It is important that parents are aware about their children's online activities and know how to respond if their child is being bullied in cyberspace or is sexting.
In responding to cyber bullying and sexting issues, Bridget Roberts-Pittman, Indiana State University assistant professor of counseling, said that parents need to be aware of major changes in a child's behavior.
"Behavior change is a part of adolescence. However, a significant change could mean the child is dealing with a serious issue such a cyber bullying," she said.
Parents also need to be aware of what their children are doing in cyberspace. While 93 percent of parents said they knew what their children were doing online, 52 percent of children said they do not tell their parents what they do online, according to Roberts-Pittman.
"Parents have a right to check their child's phone and Internet use," she said and suggested using software packages such as Spectorsoft or I Am Big Brother.
"Parents need to talk to their children about cyber bullying and sexting. Children today are so saturated with technology that they might not even recognize the behavior as a serious problem."
Roberts-Pittman said parents could take steps to help their children if they are involved in sexting or cyber bullying. The first is to listen.
"It is critical that children feel heard and understood," she said. "Keeping an open dialogue about issues such as peers is not easy, but very important for children to know that they can talk to their parents."

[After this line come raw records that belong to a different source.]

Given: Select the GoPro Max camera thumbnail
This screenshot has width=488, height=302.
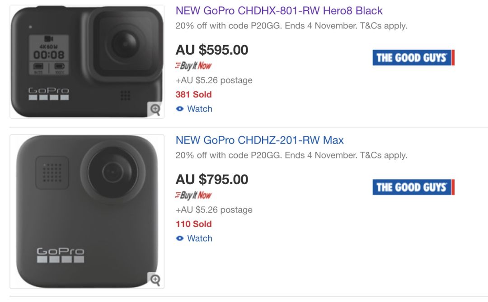Looking at the screenshot, I should pos(87,211).
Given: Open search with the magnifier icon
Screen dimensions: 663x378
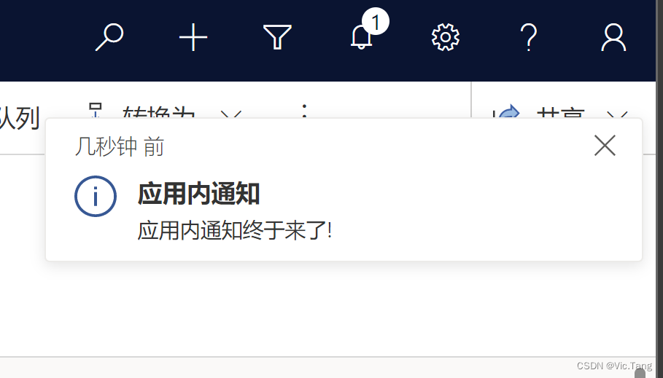Looking at the screenshot, I should (109, 38).
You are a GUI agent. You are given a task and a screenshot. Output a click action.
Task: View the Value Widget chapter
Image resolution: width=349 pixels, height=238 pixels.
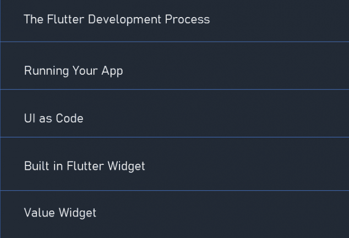coord(60,213)
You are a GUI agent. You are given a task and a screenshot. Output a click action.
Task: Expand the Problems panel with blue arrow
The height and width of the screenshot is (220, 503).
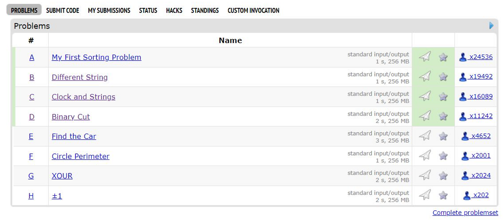492,26
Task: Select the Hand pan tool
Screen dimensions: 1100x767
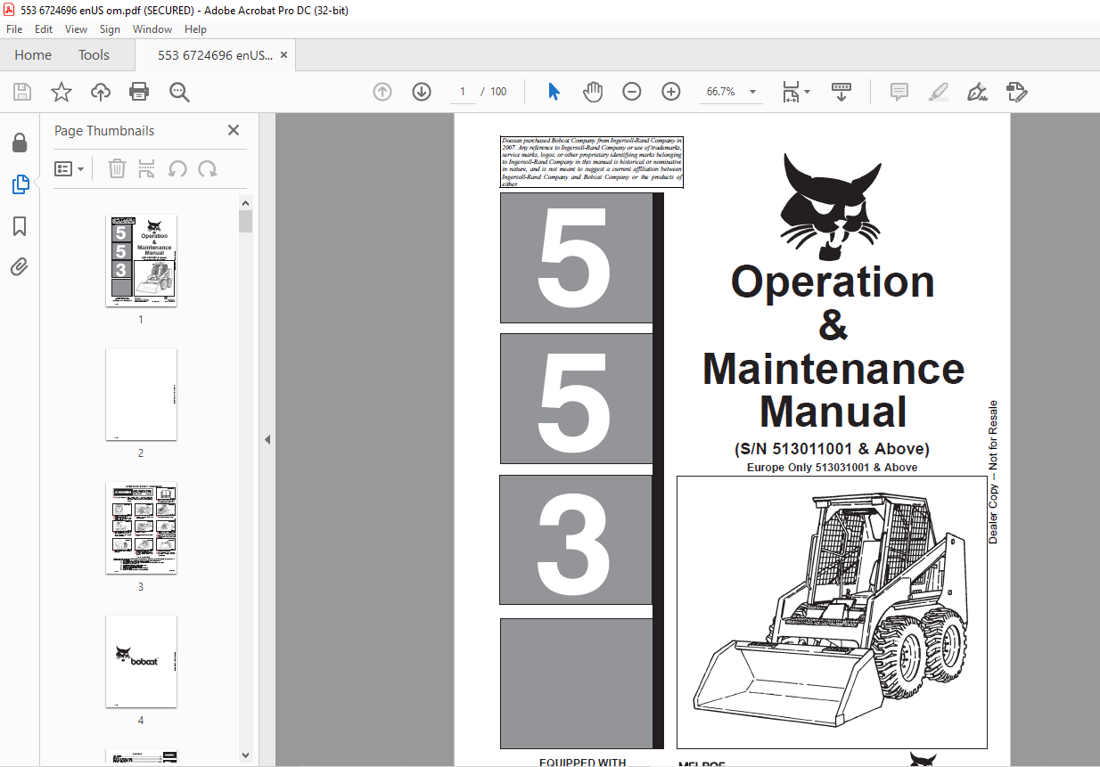Action: click(593, 92)
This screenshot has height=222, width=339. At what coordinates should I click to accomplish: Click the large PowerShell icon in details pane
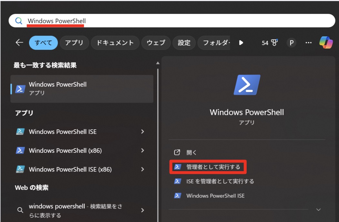[247, 85]
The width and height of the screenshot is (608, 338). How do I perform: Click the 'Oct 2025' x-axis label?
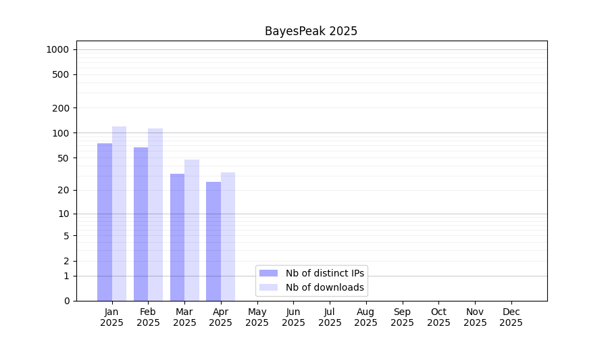tap(438, 317)
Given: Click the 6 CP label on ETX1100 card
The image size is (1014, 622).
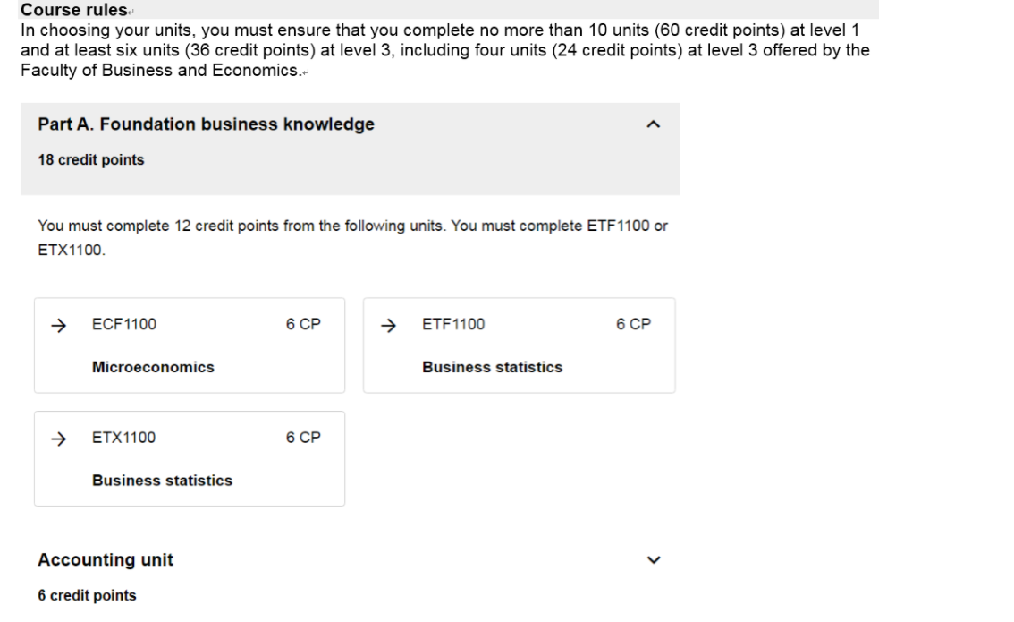Looking at the screenshot, I should point(303,438).
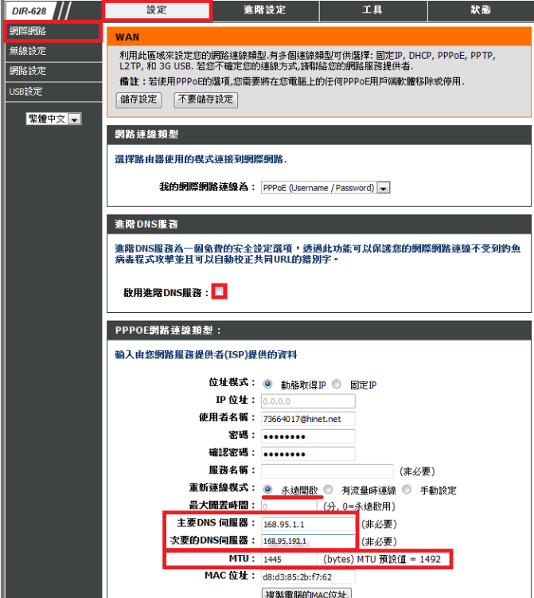Open the 設定 tab
The width and height of the screenshot is (534, 598).
click(x=157, y=10)
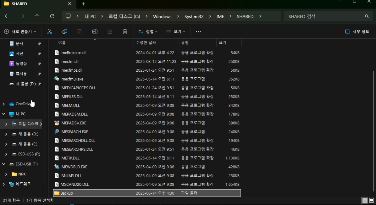Click the Copy icon in toolbar
Viewport: 376px width, 205px height.
(x=64, y=32)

She said children often do not talk to their parents because they are afraid of their parents revoking their cell phone or computer privileges. They also don't believe their parents have the technical knowledge to understand. They also fear their parents will say "I told you so."
A second step for parents to help their children is to know they have options, especially in responding to cyber bullying.
"They can and should talk to the police about harassment," Roberts-Pittman said. "If the information is posted on a social networking site, they can contact the site to have the information removed."
The third step is to save all of the texts and emails sent to the child.
"It seems to be the parent's natural tendency to encourage their child to ignore the information and delete but that is the opposite of what we want children to do," she said. "Information can be tracked and traced."
Also, parents of the child being bullied may want to address the cyberbullying with the parents of the child committing the bullying.
"I only encourage parents to do this if they have the saved information to share with the other parents," she said.
As a fourth step, Roberts-Pittman said parents should share the information with school personnel.
"The collaboration between parents and school officials is critical to address the cyber bullying and sexting," she said.